Sociedad

Cristo Rey, un hogar que acoge a 176 hijos de reos

Albergue tiene mamás y papás sustitutos para los niños

Alimentación. Todos los pequeños se reúnen a la hora de comer.

Alimentación. Todos los pequeños se reúnen a la hora de comer. Foto: Angélica Melgarejo

La Razón (Edición Impresa) / Angélica Melgarejo / Cochabamba

00:00 / 14 de febrero de 2015

“Llegué con miedo”, dice José. Tenía algo más de dos años cuando ingresó a la Aldea de Niños y Adolescentes Cristo Rey, de Cochabamba, donde le tocó vivir con hermanos y papás sustitutos. Él es uno de los 176 hijos de reclusos que acoge el hogar.

José, que ahora tiene 11 años, es uno de los niños con más años en Cristo Rey. Él vivía con su mamá en La Paz, quien cumple una condena de 30 años en un recinto penitenciario. Su vida cambió semanas después de cumplir los dos años, aunque él, en toda su inocencia, desconoce las causas.

El niño cursa el 1º de secundaria y convive con 15 menores, entre ellos Juan, quien también tiene 11 años. “Es mi mejor amigo, cuando todos se van de vacaciones él y yo siempre nos quedamos, pero jugamos. Los dos vivimos en la misma casa y compartimos el cuarto”. Ambos niños no tienen familiares en Cochabamba.

José vivió con varias mamás sustitutas, a quienes él llama “tías” y dice que aprendió muchas cosas de ellas. “Algunas se fueron, otras se quedaron, ahora estoy con la tía Karina.
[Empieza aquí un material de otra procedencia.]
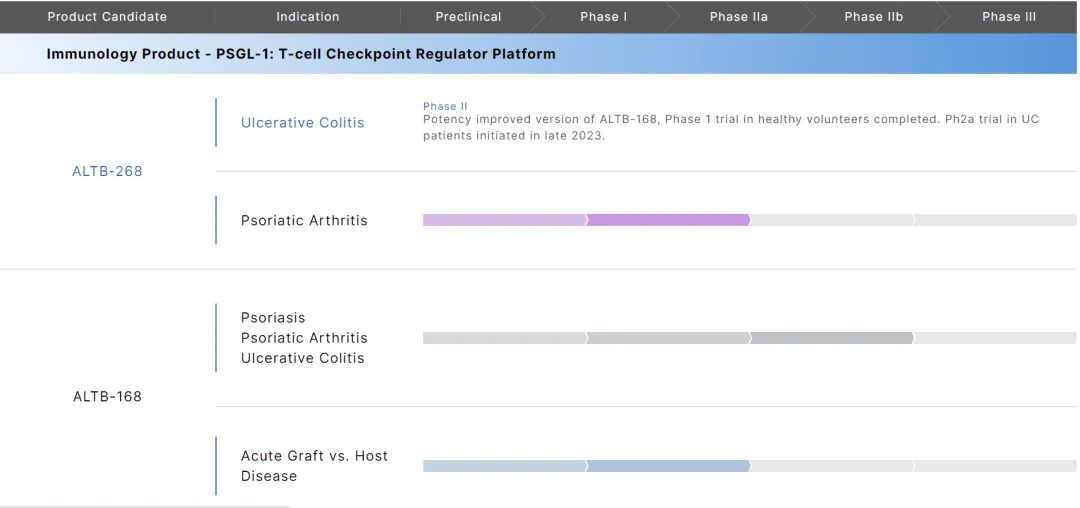Select the Indication column header
The width and height of the screenshot is (1080, 508).
point(308,17)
Ellas me han enseñado a comportarme bien, antes era travieso, aunque creo que sigo siendo un poco”, relata entre risas.

Ambos niños viven en una de las siete casas del hogar Cristo Rey, en la zona Taquiña, donde se acoge a 180 niños y adolescentes de entre 3 y 17 años, 176 de ellos son hijos de personas privadas de libertad en alguna cárcel del país.
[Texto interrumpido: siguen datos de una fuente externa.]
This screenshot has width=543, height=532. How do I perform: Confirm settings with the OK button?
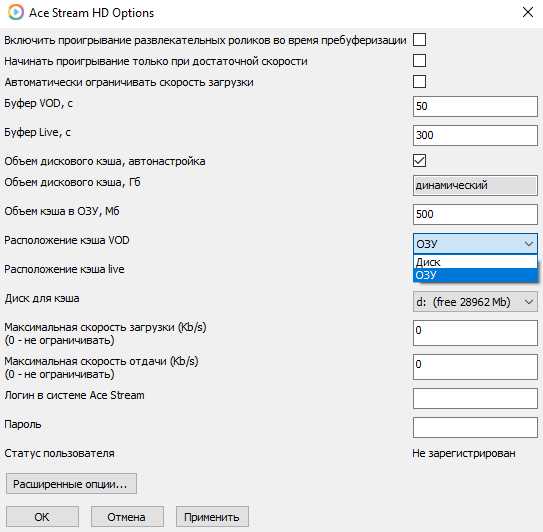pos(42,517)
Los pequeños llegan al albergue por decisión de sus padres o de un juez. Además de recibir cuidados, los menores tienen la posibilidad de estudiar. El hogar está dividido en 14 grupos, cada uno con hasta 16 niños, distribuidos por edad y sexo en siete casas.

Aldeas. Hay dos grupos que son mixtos, niños y niñas menores de seis años, detalló Petra Sadura, la directora de la Aldea. Cada grupo tiene una mamá y un papá sustituto porque la intención es imitar en todo lo posible a un hogar.
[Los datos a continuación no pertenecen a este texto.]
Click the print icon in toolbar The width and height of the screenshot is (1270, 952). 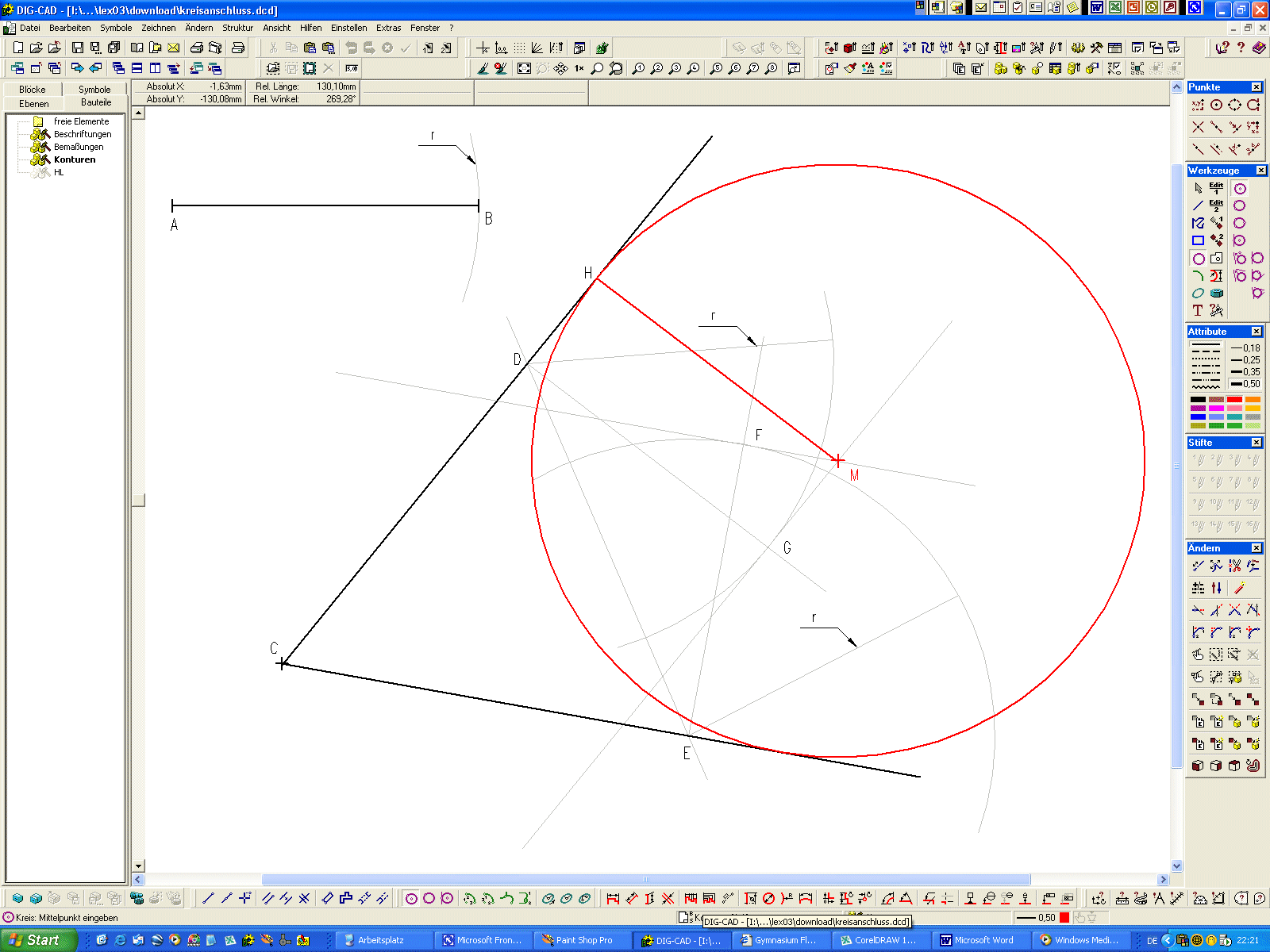(196, 48)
El lugar es financiado por la Cooperación Alemana, y la Congregación de las Hermanas Santa María Postel, conocidas en Bolivia como las Hermanas de Escuelas Cristianas, se encarga de conseguir más apoyo para la obra social.

Los papás sustitutos son seleccionados no solo por el currículo, pues también son sometidos a evaluaciones psicológicas y laborales para evitar malos tratos hacia los niños y adolescentes. “Deben ser aptos, además deben trabajar cama adentro”, indicó Sadura.

Vania Hinojosa (31) es la mamá más antigua, trabaja cinco años en el albergue y está a cargo de 16 niños, entre seis y nueve años.

“Siempre he querido trabajar con niños, la ausencia de mis papás me impulsó a eso. Soy licenciada en Ciencias de la Educación, cuando terminé la carrera salió una convocatoria del Arzobispado y me destinaron a este lugar”.

El cuidado de adolescentes es complicado, a diferencia de los niños, “se requiere bastante amor, paciencia y comprensión”, sostuvo.